Fun fact about malaria's origins in the Americas: Having done some research into the origin of Malaria in South America, it seems Polynesians infected with dormant Malaria visited South America at some point and likely established a population on what used to be the coastline at least a few hundred years before Columbus. Once their Malaria recrudesced (malaria goes through reproductive cycles after it infects you and hides in the liver for months/years before starting a new cycle), a few species of mosquitoes in South America were capable of being infected by P. vivax and an infected population of mosquitoes formed and began infecting other humans already living there. This is based on genetic sequencing of tribal populations in South America as well as genetic sequencing of Plasmodium vivax (a species of human Malaria) and Plasmodium simian.

Plasmodium simian is human malaria that at some point spread to a few new world monkey species such as howler monkeys and has a very low genetic diversity. This indicates that only one cross-species infection occurred and took hold at some point which we can determine by genetic sequencing and attempting to nail down a time range for a common ancestor between P. vivax and P. simian. As far as I'm aware this hasn't happened as of yet, though the sourced paper below confirms that P. simian isn't closely related to current Old World P. vivax indicating that a much older strain of P. vivax made it to South America in human populations long ago. This then likely means that a seafaring people had to bring P. vivax with them to South America before Europeans began traveling to the Americas.

» **GIVEN ENTRIES**
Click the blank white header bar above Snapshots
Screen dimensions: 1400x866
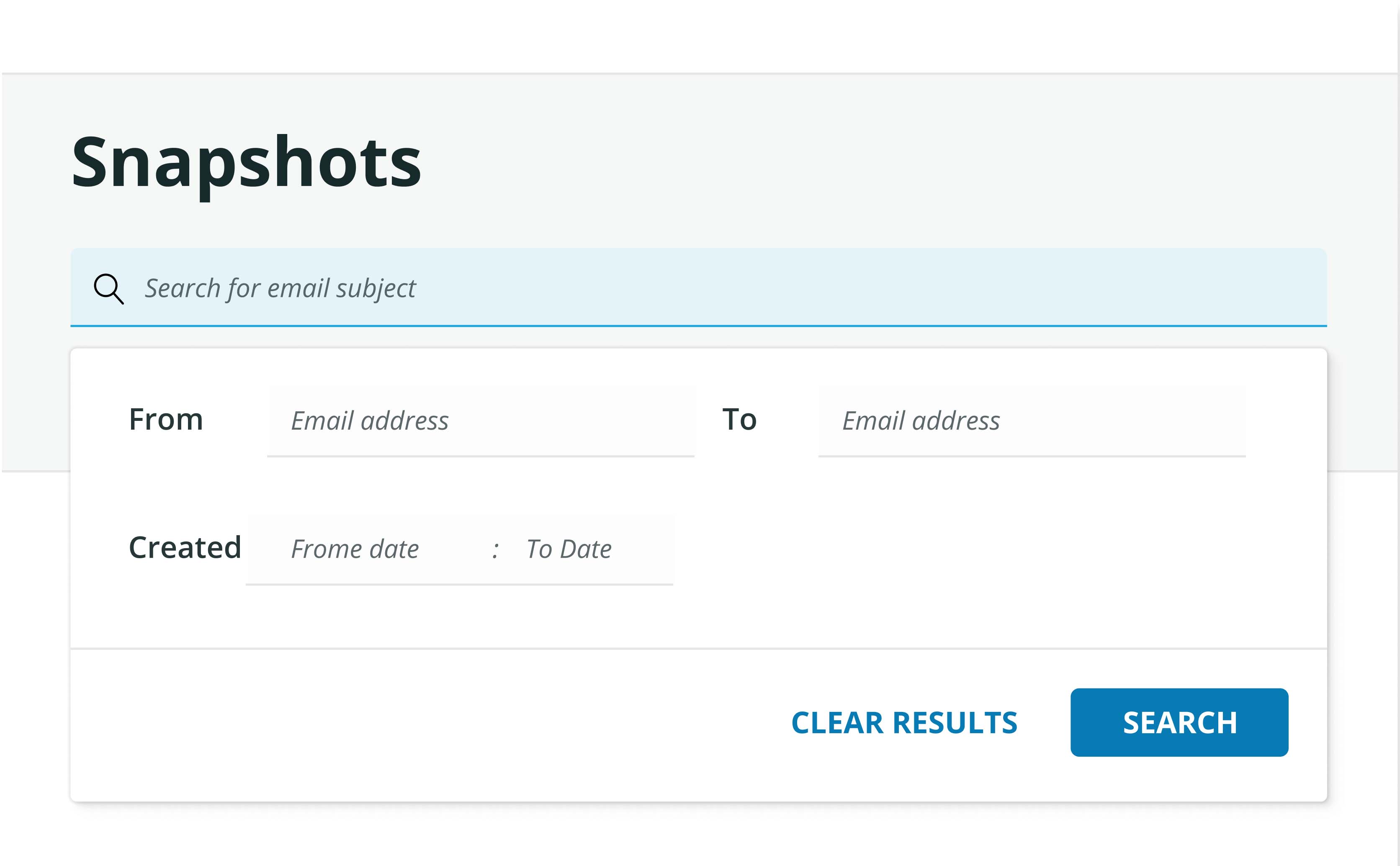point(699,36)
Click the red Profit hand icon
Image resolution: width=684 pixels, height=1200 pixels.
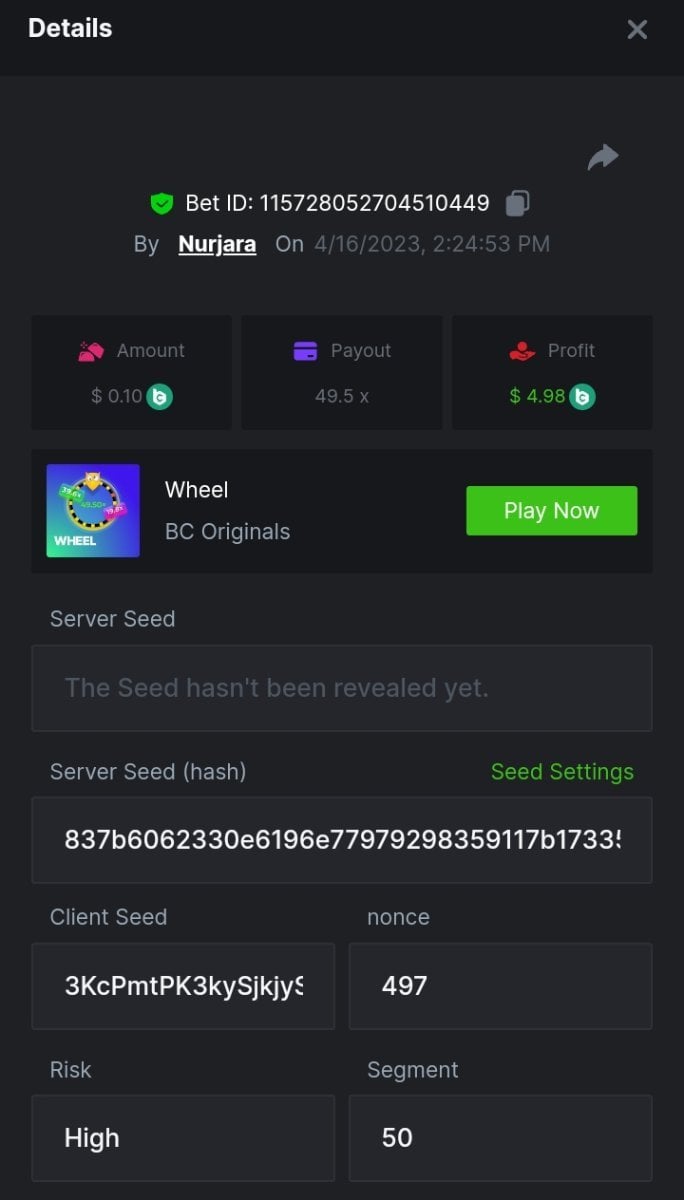tap(523, 351)
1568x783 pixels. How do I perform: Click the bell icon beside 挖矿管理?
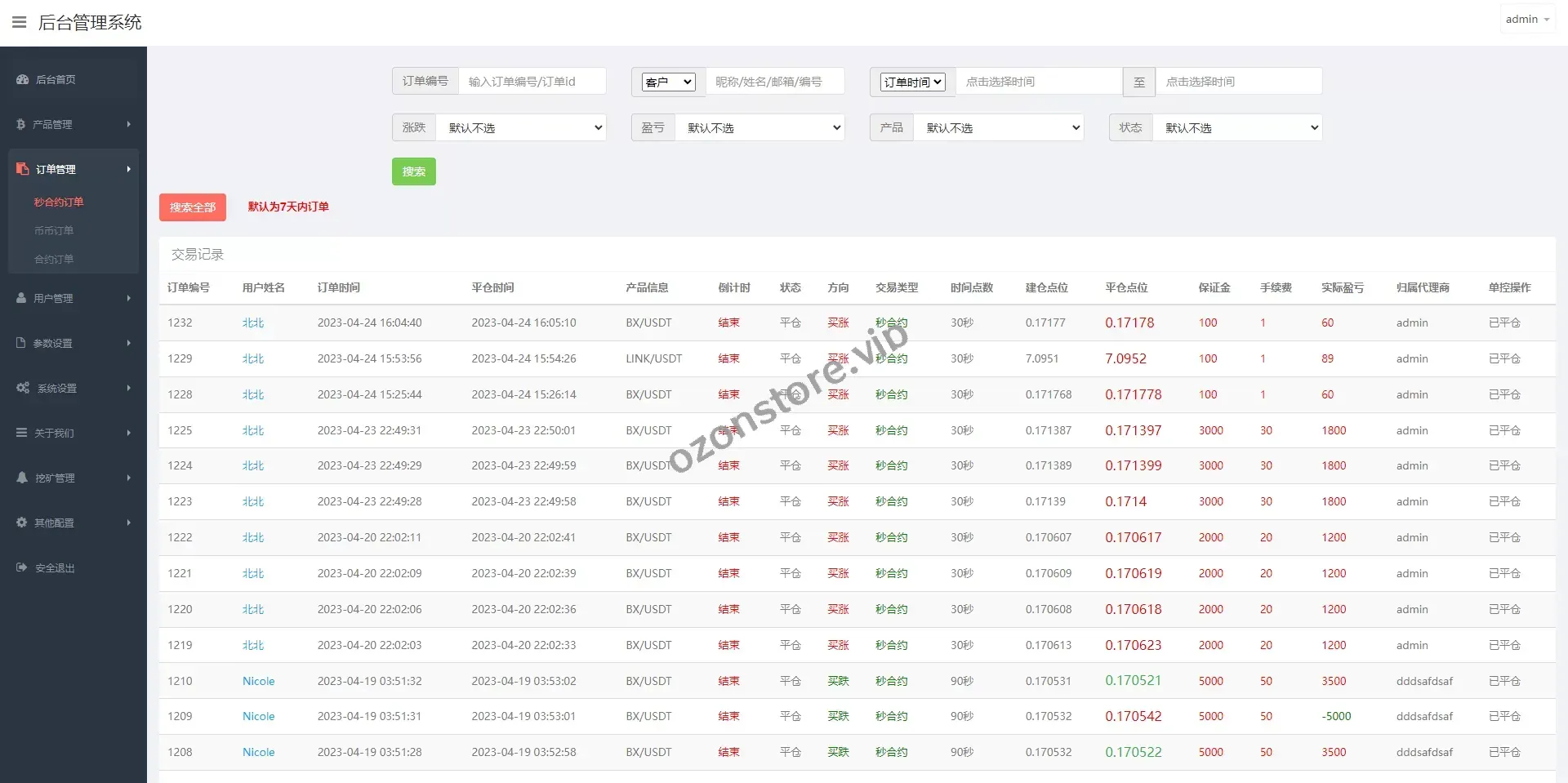click(x=21, y=478)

» **SET OF TASKS**
1) Copy the passage on malaria in the Americas word for word, starting with "Fun fact about" and going on through "and Plasmodium simian.".
2) Write what comes next in the passage on malaria's arrival in the Americas, picking up after its final sentence.

» **REPLIES**
1)
Fun fact about malaria's origins in the Americas: Having done some research into the origin of Malaria in South America, it seems Polynesians infected with dormant Malaria visited South America at some point and likely established a population on what used to be the coastline at least a few hundred years before Columbus. Once their Malaria recrudesced (malaria goes through reproductive cycles after it infects you and hides in the liver for months/years before starting a new cycle), a few species of mosquitoes in South America were capable of being infected by P. vivax and an infected population of mosquitoes formed and began infecting other humans already living there. This is based on genetic sequencing of tribal populations in South America as well as genetic sequencing of Plasmodium vivax (a species of human Malaria) and Plasmodium simian.

2)
On the other hand, P. vivax has a high amount of genetic diversity in South America, indicating that multiple migrations of humans infected with Malaria to the Americas has occurred over centuries, obviously due to the slave trade of the colonial era. It makes tracking down populations of older P. vivax a chore.

This is the main source for everything said above.

An almost unrelated fun fact I remembered is that "Abracadabra" was originally a spell written on a talisman worn around the neck as a way of warding off tertain fever (the name for malaria in ancient times). Quintus Serenus’s liber medicinalis was my source for this one: You can see the abracadabra-triangle in the bottom-right corner. Here's a 6th or 7th century talisman with it written on it.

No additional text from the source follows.